Travail demandé:
a – Reproduisez à l'identique, dans l'extrait, le passage allant de « Brian, gagné lui » jusqu'à « dernier ensemble ici. ».
b – Relevez tous les noms d'oiseaux cités dans l'extrait, sous la forme où ils y apparaissent.

Nous partons à la chasse aux oiseaux, empruntant à droite un petit bras de rivière. Ibis, aigrettes, et hérons sont au rendez-vous. Difficile néanmoins de les approcher de près, car ils s’envolent à notre approche. Nous nous engouffrons ensuite dans un étroit passage à travers la mangrove, et pénétrons ainsi dans un monde étrange, inquiétant, magique. Le bois sec, qui craque sous la brise légère ou l’impulsion des hérons tigres, semblent vouloir nous dire quelque chose. Le chemin serpente, et la navigation, à contre-courant, y est ardue, mais fort amusante !



Nous débouchons finalement sur un grand bassin, où bronzent de blancs pélicans. Il est temps de faire demi tour, nous décidons de concert d’emprunter le même itinéraire tarabiscoté et aventureux, portés cette fois par le courant. De l’autre côté du passage enchanté, nous trouvons une superbe couleur de fin du jour, propice à une belle séance photo. L’estuaire sous les derniers rayons du soleil est une pure merveille !







Nous restituons les kayaks à Berenices, déposons notre matériel de « birders », et partons nager, afin de nous ouvrir l’appétit. Le village est encore plus calme qu’hier, mais nous trouvons une minuscule terrasse au dessus de la rivière illuminée de lampions. Nous y dégustons avec Émilie et Brian de délicieux poissons en papillotes, servis en un temps record, en bavardant joyeusement.


Brian, gagné lui aussi aussi par la nostalgie latente des lieux, nous raconte ses expériences désastreuses d’apprentis pêcheur, entre Lord Jim et Forest Gump. Avec son incroyable pouvoir évocateur, Conrad en aurait fait un bon livre !
Je ne manque pas ensuite mon rendez-vous psychédélique avec les lueurs bleutées, qui clôture une journée fantastique ! Flottant sur les ondes féeriques de Chacahua, je m’endors, heureux.
Mardi matin, Cabañas Terra Tipi. Les habitudes se prennent vite, au paradis. Le bain matinal est délicieux, et les huevos rancheros tout autant. Assis faces à la mer, avec Émilie et Brian, nous prolongeons le petit déjeuner, qui sera notre dernier ensemble ici.

Données fournies:

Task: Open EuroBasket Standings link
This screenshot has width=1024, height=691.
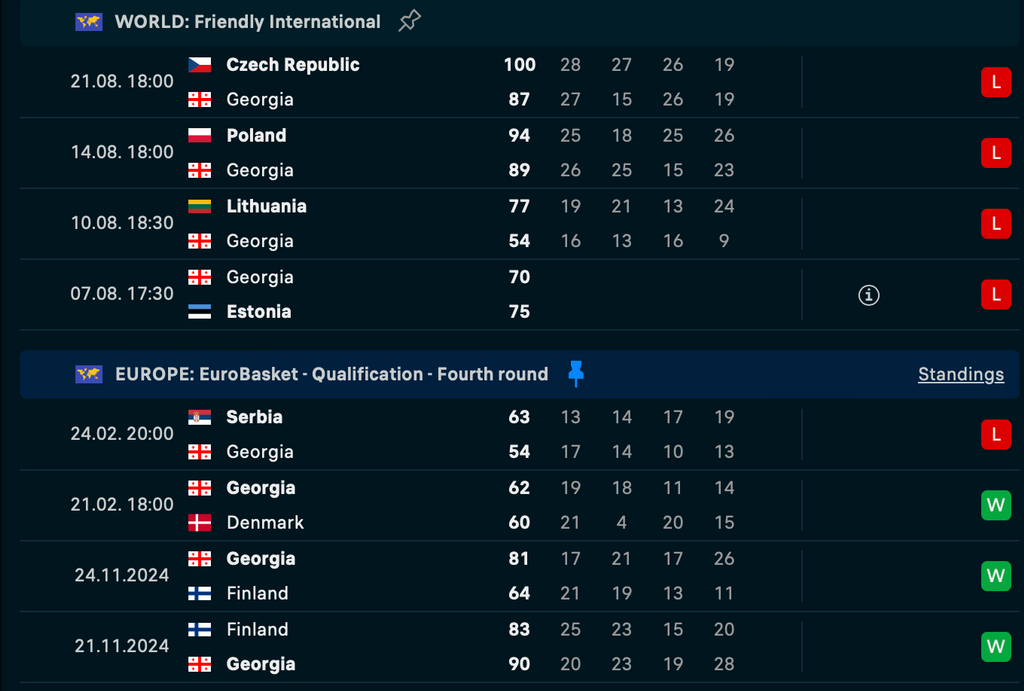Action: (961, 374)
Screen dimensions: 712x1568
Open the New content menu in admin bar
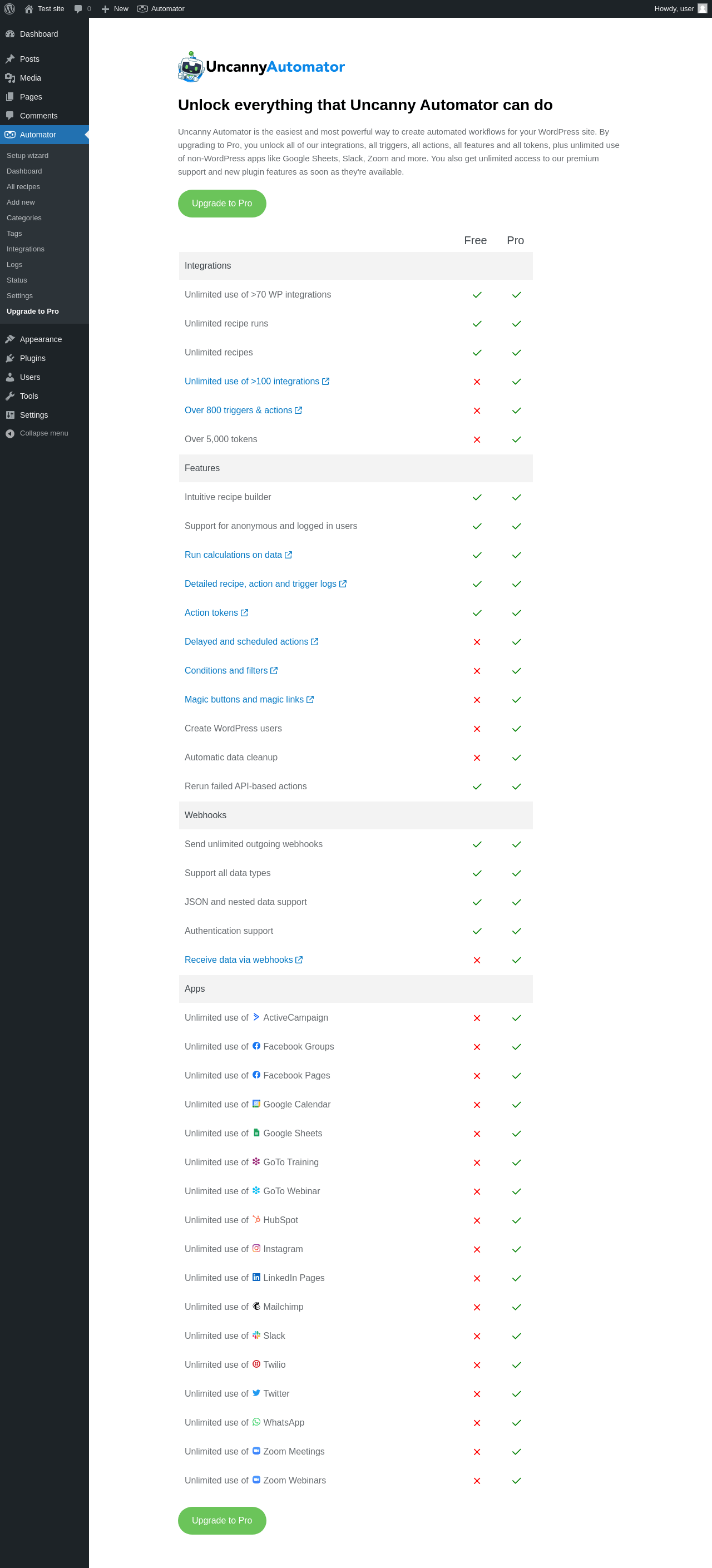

Réponses par tâche:
a –
Brian, gagné lui aussi aussi par la nostalgie latente des lieux, nous raconte ses expériences désastreuses d’apprentis pêcheur, entre Lord Jim et Forest Gump. Avec son incroyable pouvoir évocateur, Conrad en aurait fait un bon livre !
Je ne manque pas ensuite mon rendez-vous psychédélique avec les lueurs bleutées, qui clôture une journée fantastique ! Flottant sur les ondes féeriques de Chacahua, je m’endors, heureux.
Mardi matin, Cabañas Terra Tipi. Les habitudes se prennent vite, au paradis. Le bain matinal est délicieux, et les huevos rancheros tout autant. Assis faces à la mer, avec Émilie et Brian, nous prolongeons le petit déjeuner, qui sera notre dernier ensemble ici.

b –
- ibis
- aigrettes
- hérons
- hérons tigres
- pélicans